Abstract Detail

Paleobotanical Section

Tomescu, Alexandru Mihail Florian [1], Rothwell, Gar W. [2].

Bacterial microfossils within a macrophytic cyanobacterial colony from the Passage Creek biota (Early Silurian, Virginia, USA).

Compression macrofossils of the Early Silurian Passage Creek biota (Llandoverian, Virginia, USA) reveal profuse colonization by a diverse array of microorganisms. While some of these represent recent contamination by endolithic and soil microbiota, the origin of others is more equivocal. Two of the criteria for establishing the fossil status of microbiota are indigenousness to the fossiliferous rock and syngenicity. Association of the microorganisms with macrofossil material reduces verification of both criteria to documenting whether microorganisms are embedded in the carbonaceous macrofossils, or restricted to surfaces open in fissures. Very small sizes render the position of most of these microorganisms with respect to the macrofossils inconclusive, making it difficult to assess indigenousness/syngenicity. A carbonaceous compression representing a macrophytic cyanobacterial colony harbors features strongly reminiscent of bacteria. These occur as inclusions in the amorphous extracellular matrix of the colony. SEM reveals sub-micron rod-shaped bacteriomorphs and suggests these are embedded in the macrofossil material. Indigenousness and syngenicity of bacteriomorphs are confirmed by TEM which shows them as strings of short rods completely embedded in the carbonaceous matrix. The rounded edges and arrangement confirm a biogenic origin, and together with size identify them as bacteria. They are preserved as internal casts produced by mineral replacement: infilling of voids created by decay of cell contents with precipitated minerals. The bacteria could represent decomposers or symbionts of the cyanobacterial colony. In diverse extant terrestrial and aquatic cyanobacteria, extracellular investments constitute a matrix supporting microhabitats that are often the sites of intense bacterial colonization, and bacterial-cyanobacterial interactions are most commonly mutualistic. Irrespective of the type of relationships between bacteria and cyanobacteria at Passage Creek, this is the earliest direct evidence for bacterial-cyanobacterial interactions and reinforces the importance of this fossil biota for understanding the early stages of continental colonization.

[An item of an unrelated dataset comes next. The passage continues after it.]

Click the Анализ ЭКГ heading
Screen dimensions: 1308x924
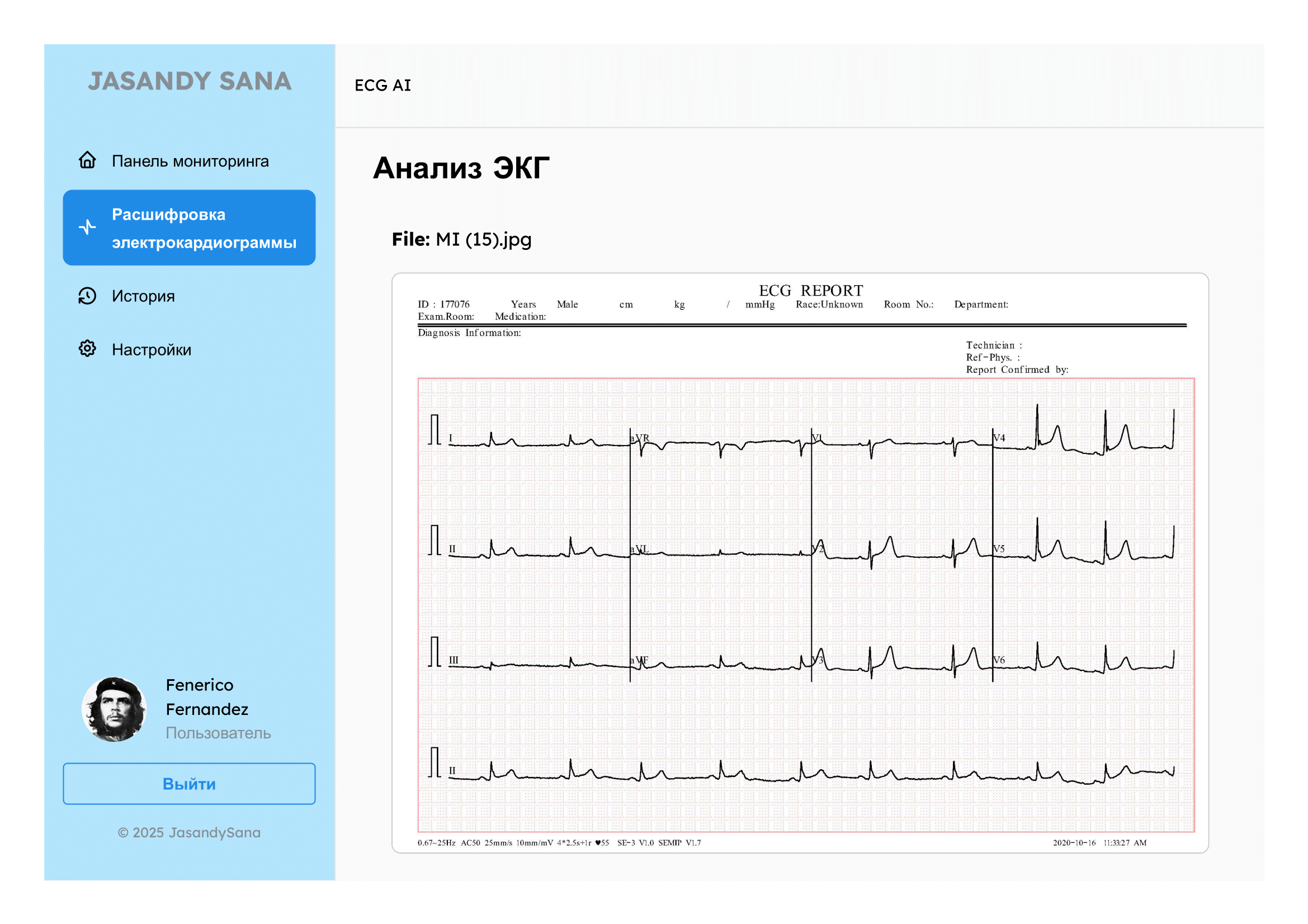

1 - Humboldt State University, Department of Biological Sciences, Arcata, California, 95521, USA
2 - Ohio University, Department of Environmental & Plant Biology, Porter Hall, Richland Avenue, Athens, Ohio, 45701-2979, USA

Keywords:
bacteria
cyanobacteria
fossil
Silurian
Virginia
mineral .

Presentation Type: Oral Paper
Session: 10-1
Location: 404/Hilton
Date: Monday, August 15th, 2005
Time: 10:15 AM
Abstract ID:149